Tamashobana – Playing is mandatory
19 December, 2015
Active games have been popular in Georgia since ancient times. Starting with ball games such as Lelo and ending with blind man’s buff and the like, the variety of both games themselves and types of physical activity they involve is astounding. These games used to be considered an inseparable part of everyday life, providing both physical and mental development for children and adolescents – in no small part due to the fact that many of them were highly interactive and
malleable. However, after videogames became widespread worldwide, the majority of children exchanged their homes’ yards for desktops as sources of entertainment. Georgia’s playgrounds, sidewalks and alleys are no longer full of little kids and ringing with their laughter – they stand empty and abandoned, with their former occupiers now sitting nose-deep in computer screens and phones instead of playing games their parents played.
Tamashobana (“tamashi” means “game” in Georgian) is a company dedicated to producing products for Georgian games. It was founded in 2015 by two friends – Nini Chikovani and Nona Songhulashvili.
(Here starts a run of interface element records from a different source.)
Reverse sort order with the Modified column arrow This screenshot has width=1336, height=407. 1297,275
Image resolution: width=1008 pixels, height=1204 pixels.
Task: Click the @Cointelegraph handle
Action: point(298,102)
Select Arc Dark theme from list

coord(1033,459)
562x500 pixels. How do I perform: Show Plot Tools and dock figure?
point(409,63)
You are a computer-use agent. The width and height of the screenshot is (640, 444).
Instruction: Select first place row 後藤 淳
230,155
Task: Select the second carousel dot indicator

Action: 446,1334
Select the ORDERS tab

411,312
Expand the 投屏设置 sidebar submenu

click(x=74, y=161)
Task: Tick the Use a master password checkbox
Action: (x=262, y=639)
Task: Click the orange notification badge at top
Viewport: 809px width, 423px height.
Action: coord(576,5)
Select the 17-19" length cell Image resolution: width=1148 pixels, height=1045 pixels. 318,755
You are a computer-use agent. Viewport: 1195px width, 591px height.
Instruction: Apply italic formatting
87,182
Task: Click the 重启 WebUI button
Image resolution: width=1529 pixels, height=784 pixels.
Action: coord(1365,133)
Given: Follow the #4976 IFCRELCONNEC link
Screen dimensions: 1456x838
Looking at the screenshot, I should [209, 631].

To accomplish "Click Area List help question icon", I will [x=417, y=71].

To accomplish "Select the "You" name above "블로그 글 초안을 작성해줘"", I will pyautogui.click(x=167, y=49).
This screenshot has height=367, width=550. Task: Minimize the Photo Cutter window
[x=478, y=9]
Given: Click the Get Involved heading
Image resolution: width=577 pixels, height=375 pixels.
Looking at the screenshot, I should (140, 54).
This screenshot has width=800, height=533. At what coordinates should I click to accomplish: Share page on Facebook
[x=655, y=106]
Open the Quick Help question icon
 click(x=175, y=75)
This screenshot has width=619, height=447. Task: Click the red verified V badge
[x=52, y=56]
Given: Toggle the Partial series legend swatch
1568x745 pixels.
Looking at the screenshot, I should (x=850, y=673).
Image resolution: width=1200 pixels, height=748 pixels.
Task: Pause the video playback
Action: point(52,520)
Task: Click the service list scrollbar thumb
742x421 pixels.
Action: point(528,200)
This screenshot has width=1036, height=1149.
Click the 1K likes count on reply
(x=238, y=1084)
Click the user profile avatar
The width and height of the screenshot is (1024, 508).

“I was with Nona when her little nephew ran up to us and asked to play together. We offered him to play “rezinobana” (a game when two people stretch a circular piece of rubber between them to form two parallel lines and the player does various acrobatic feats in the middle without tripping), but it turned out that neither did we have the rubber nor did the kid know this game, even though it was extremely popular in our childhood,” says Nini. This is when she and her friend got the idea to engineer a revival. “The current generation has no idea about the games that we and our parents played. All they do is spend time sitting at their computers or staring into their phones. In my childhood, almost every single family had a tradition of playing lotto in the evening; today, this tradition is gone and children do not even know what lotto is. This is why we decided to resurrect all these games,” she explains.
The first stage of their work was to list the games that were all but forgotten nowadays. After making use of numerous written and oral sources, they compiled an impressive list that had to be divided into categories – games to be played at home, games that require a table, games played outside, games played exclusively when it’s raining, etc.
“Historically, games have played a large role in Georgians’ everyday life, and numerous local and foreign sources alike confirm this. If we look at our writers’ works, almost all of them contain descriptions of various games and festivities. Games made people healthier, they cheered and livened them up. This is why we think it is necessary to revive Georgian games and let them spread. Original, historical Georgian games were very active and vigorous, requiring far more flexibility and endurance than anything similar they had in Europe, except probably Rome and Sparta.Games unite children, teach them to follow the rules and uphold order, raise their willpower, make them hardier, more determined to overcome obstacles and happier, of course,” says Nini.

Even though the girls’ first priority is to become successful at the Georgian market, instructions for the games come in English as well as Georgian, to prevent the language barrier interfering with tourists’ interest. By the way, these games are not just for children – adults can play them perfectly fine, too. Also, Tamashobana’s creators care a great deal about the environment: “Almost everything we have is handmade of wood; what isn’t wooden is made from ecologically clean products, not low-quality plastic. This is very important for us.”

Initially, Tamashobana is going to sell its goods through its website, with free delivery throughout the country. “We are also having talks with a bookstore network Biblusi, which can be a perfect vector for selling our goods. We researched the market and saw that toys similar to the ones we make are far more expensive than ours, while the purpose behind our company is precisely to make sure that these toys are available to everyone, so that children would return to traditional Georgian games.”
The closest thing English has to the Georgian word “tamashobana” is “gaming”; while seemingly long, it’s very easy to pronounce. “My partner Nona Songhulashvili came up with the name. At first we were afraid that people wouldn’t pick it up because it was long, but “tamashobana” is so satisfying to pronounce that people easily remember it and everyone immediately understands what it is about,” Nini explains.

The two girls have grand plans for the future. They want Tamashobana to enter every Georgian home, because playing is mandatory.